[Stored data]
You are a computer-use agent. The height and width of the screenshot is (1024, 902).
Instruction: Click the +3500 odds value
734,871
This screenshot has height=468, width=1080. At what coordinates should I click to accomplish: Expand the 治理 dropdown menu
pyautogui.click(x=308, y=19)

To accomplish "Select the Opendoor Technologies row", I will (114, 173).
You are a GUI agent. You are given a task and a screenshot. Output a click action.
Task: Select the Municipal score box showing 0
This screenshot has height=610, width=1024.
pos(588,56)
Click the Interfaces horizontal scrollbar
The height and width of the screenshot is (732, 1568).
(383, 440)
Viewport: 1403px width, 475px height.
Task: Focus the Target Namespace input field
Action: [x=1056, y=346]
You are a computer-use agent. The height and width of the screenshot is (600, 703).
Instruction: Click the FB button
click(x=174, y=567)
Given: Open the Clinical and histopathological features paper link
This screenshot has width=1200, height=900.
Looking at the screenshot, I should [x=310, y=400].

ABOUT THIS TASK:
All records should be written out again exactly as given.

SOLUTION TO THIS EXERCISE:
You are a computer-use agent. The height and width of the screenshot is (1024, 902).
Instruction: Click the +3500 odds value
734,871
This screenshot has height=468, width=1080. At what coordinates should I click to accomplish: Expand the 治理 dropdown menu
pyautogui.click(x=308, y=19)

To accomplish "Select the Opendoor Technologies row", I will (114, 173).
You are a GUI agent. You are given a task and a screenshot. Output a click action.
Task: Select the Municipal score box showing 0
This screenshot has height=610, width=1024.
pos(588,56)
Click the Interfaces horizontal scrollbar
The height and width of the screenshot is (732, 1568).
(383, 440)
Viewport: 1403px width, 475px height.
Task: Focus the Target Namespace input field
Action: [x=1056, y=346]
You are a computer-use agent. The height and width of the screenshot is (600, 703).
Instruction: Click the FB button
click(x=174, y=567)
Given: Open the Clinical and histopathological features paper link
This screenshot has width=1200, height=900.
Looking at the screenshot, I should [x=310, y=400].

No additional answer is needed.